* Кризис-менеджер — специалист, помогающий вывести компанию из кризиса или состояния, приближающегося к банкротству.
3. 3
Ксюша, по возможности удобно пристроившись у иллюминатора, рассеянно следила за тем, как уменьшаются, превращаются в нарисованную рукой Всевышнего карту и совсем исчезают под облаками улицы, дома, деревья, машины…
И всё было хорошо. Лишь одно обстоятельство омрачало её ровное умиротворение: потерялся папин брелок. Да, безделица. Да, за три рубля в базарный день. Вот только то, что было подарено отцом, нынче имело для неё несколько иную ценность – совсем другого порядка. Ксю прицепила его к рюкзаку на удачу. А пропажу обнаружила только уже на борту. Расстроила-а-ась… Но теперь чего уж… ничего не попишешь.
Вокруг тихо, в тон гудению самолёта «жужжали» пассажиры, а девушка, прикрыв глаза, вспоминала отца и детство в холодном вьюжном Заполярье. Полёты «зайцем» к бабушке в Казахстан на грузовом Ан-26 и тайную мечту хоть раз в жизни проехаться на поезде.
А ещё увидеть настоящую весну. Не на «пять минут», кубарем скатившись по рампе на бетон Красноярского аэропорта, пока самолёт стоял на дозаправке, а прочувствованно, от начала до конца. Это потом они переехали в Западную Сибирь с четырьмя нормальными сезонами. А тогда весна казалась неуловимым чудом. Потому что из бесконечной северной зимы девчонка за несколько часов попадала сразу в знойное южное лето. Прямиком в объятия любимой бабули.

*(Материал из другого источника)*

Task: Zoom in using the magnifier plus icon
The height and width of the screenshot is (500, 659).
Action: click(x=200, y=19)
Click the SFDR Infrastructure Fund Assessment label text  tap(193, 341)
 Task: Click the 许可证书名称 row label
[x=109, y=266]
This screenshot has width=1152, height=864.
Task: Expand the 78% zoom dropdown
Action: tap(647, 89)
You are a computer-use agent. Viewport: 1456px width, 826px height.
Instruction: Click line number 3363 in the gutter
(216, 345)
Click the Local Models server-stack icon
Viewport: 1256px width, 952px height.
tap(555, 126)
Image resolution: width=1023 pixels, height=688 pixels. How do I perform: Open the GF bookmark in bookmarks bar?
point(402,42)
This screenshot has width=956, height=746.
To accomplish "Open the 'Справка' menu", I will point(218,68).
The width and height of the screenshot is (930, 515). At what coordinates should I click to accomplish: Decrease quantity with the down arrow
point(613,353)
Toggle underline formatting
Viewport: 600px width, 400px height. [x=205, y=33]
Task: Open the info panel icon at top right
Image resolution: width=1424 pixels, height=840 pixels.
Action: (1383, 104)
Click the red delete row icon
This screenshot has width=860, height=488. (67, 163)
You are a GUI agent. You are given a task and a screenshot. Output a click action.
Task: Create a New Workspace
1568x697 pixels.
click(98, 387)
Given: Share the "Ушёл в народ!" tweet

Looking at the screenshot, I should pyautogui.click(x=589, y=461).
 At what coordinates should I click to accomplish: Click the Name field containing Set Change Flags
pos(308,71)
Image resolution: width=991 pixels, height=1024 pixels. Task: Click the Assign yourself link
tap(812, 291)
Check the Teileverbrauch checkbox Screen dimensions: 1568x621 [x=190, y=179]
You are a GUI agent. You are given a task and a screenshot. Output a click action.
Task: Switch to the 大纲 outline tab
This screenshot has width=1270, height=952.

Таким образом, кстати, вывозились все дети первой эскадрильи, командиром которой был отец. Прямо на пол пустого кузова ковром настилались огромные мягкие чехлы, которыми на обратном пути закрывали и закрепляли грузы. И ребятня весь полёт просто валялась вповалку на импровизированном лежбище.
Нет, на взлёте и посадке всё как положено: дети, как послушные зайки, сидели на жутко твёрдых откидных лавках пристёгнутыми. Обязательно под присмотром свободных членов экипажа. Но остальное время, когда в пассажирском салоне обычно произносят: «Можно расстегнуть ремни безопасности», - спали, хохотали, шушукались, грызли бутерброды и папкины рейсовые пайки, укрываясь папкиными же крутыми куртяками. Между прочим, очень даже комфортно. Всяко удобнее, чем теперь было сидеть Ксюше в тесном, местами продавленном пассажирском кресле.
А ещё она вспоминала свой восторг от неба. И то чистое счастье, когда уломаешь взрослых «на капелюшечку» отстегнуться во время снижения самолёта, на «нырке» прыгнешь вверх со всей дури и на пару умопомрачительных секунд почувствуешь пьянящую невесомость. Им разрешали. И даже «порулить» штурвалом в кабине в командирском кресле, пока, ясное дело, самолёт шёл на автопилоте – тоже разрешали.
Папа не только в её сердце, но и вообще в своих кругах был легендой. Он после Бугурусланского лётного училища, Омского (где переучивался на вертолёт), а затем и Питерской академии летал на всём, что способно приподняться над землёй. Да про него кино снимать можно было, честное слово. И горел, и падал, и машину свою сажал в буран почти «вслепую». А однажды выиграл ящик коньяка, когда на спор с другим КВС* посадил самолёт на форменную лётную фуражку! Если, конечно, его «летуны» не привирали, когда вспоминали эту байку за общим столом. Да не-ет, не врали.
- Первым касанием попал или нет – вопрос спорный. – задрав указательный палец, с доброй ухмылкой вещал лохматый, бородатый и седой, почти как отец, дядя Серёжа Красновский. (Ксю ребёнком называла его дядя Волк.)
- Но «дубы»-то*** на верёвочку размота-а-ал! – ответно смеялся папа.